* DIRECTIONS
As the lines appear below, please set them down exactly, starting at the first and finishing with the one containing "Nos produits (793, 132)".

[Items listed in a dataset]
Segment Open
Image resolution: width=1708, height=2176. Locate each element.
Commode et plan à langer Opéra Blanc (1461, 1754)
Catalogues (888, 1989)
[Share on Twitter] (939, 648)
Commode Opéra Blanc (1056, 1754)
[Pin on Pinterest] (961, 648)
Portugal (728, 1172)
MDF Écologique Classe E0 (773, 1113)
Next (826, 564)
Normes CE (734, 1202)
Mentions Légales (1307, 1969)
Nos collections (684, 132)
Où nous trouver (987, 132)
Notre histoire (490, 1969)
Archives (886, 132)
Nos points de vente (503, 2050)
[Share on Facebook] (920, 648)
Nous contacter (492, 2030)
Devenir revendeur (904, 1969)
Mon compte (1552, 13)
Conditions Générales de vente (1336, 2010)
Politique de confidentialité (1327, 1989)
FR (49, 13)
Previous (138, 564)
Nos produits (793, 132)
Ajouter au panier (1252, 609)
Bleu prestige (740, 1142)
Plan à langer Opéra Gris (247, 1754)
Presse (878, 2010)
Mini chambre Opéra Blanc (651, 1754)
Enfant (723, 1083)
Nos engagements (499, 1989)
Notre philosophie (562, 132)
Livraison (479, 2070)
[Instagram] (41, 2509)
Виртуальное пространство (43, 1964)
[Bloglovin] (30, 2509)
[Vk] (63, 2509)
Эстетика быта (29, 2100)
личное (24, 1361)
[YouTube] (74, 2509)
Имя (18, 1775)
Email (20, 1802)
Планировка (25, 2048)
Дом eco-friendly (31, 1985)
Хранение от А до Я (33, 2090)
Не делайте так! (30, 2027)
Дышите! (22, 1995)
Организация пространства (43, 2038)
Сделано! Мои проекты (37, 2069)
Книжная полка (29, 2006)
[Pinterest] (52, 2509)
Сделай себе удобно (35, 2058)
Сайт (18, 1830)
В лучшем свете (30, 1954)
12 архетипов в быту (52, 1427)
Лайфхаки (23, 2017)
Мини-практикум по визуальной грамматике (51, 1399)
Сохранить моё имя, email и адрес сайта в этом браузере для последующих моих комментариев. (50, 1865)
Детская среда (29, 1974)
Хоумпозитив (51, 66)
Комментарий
Segment Closed
* ANSWER TO THE PROBLEM
Image resolution: width=1708, height=2176. Locate each element.
Commode et plan à langer Opéra Blanc (1461, 1754)
Catalogues (888, 1989)
[Share on Twitter] (939, 648)
Commode Opéra Blanc (1056, 1754)
[Pin on Pinterest] (961, 648)
Portugal (728, 1172)
MDF Écologique Classe E0 (773, 1113)
Next (826, 564)
Normes CE (734, 1202)
Mentions Légales (1307, 1969)
Nos collections (684, 132)
Où nous trouver (987, 132)
Notre histoire (490, 1969)
Archives (886, 132)
Nos points de vente (503, 2050)
[Share on Facebook] (920, 648)
Nous contacter (492, 2030)
Devenir revendeur (904, 1969)
Mon compte (1552, 13)
Conditions Générales de vente (1336, 2010)
Politique de confidentialité (1327, 1989)
FR (49, 13)
Previous (138, 564)
Nos produits (793, 132)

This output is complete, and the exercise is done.